EXERCISE DESCRIPTION - Could you output, word for word, only the lines from the line with "Image resolution: width=1440" to the end of the entries, including both ends? Omit the pictures.

GIVEN RECORDS -

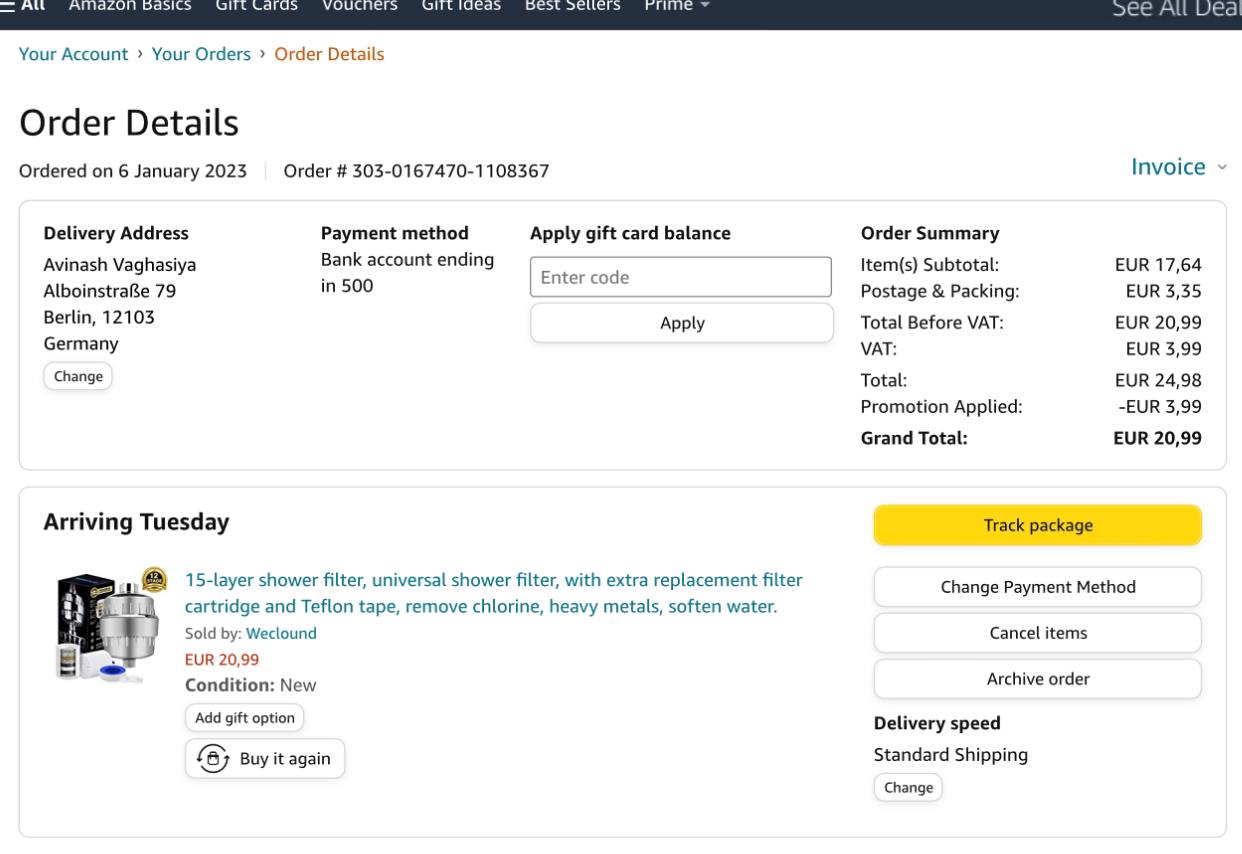This screenshot has height=854, width=1242.
Task: Open Gift Cards page
Action: pyautogui.click(x=257, y=6)
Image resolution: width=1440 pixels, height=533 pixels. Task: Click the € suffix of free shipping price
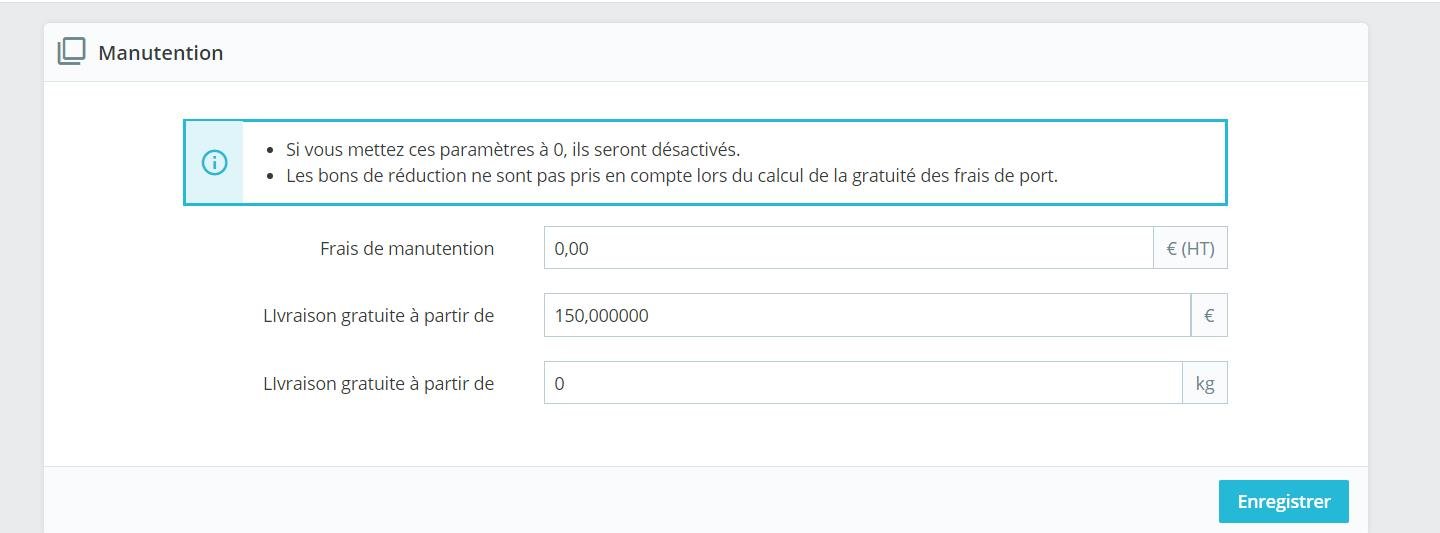1209,315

RESULT BELOW -
Image resolution: width=1440 pixels, height=533 pixels. Task: Click the € suffix of free shipping price
1209,315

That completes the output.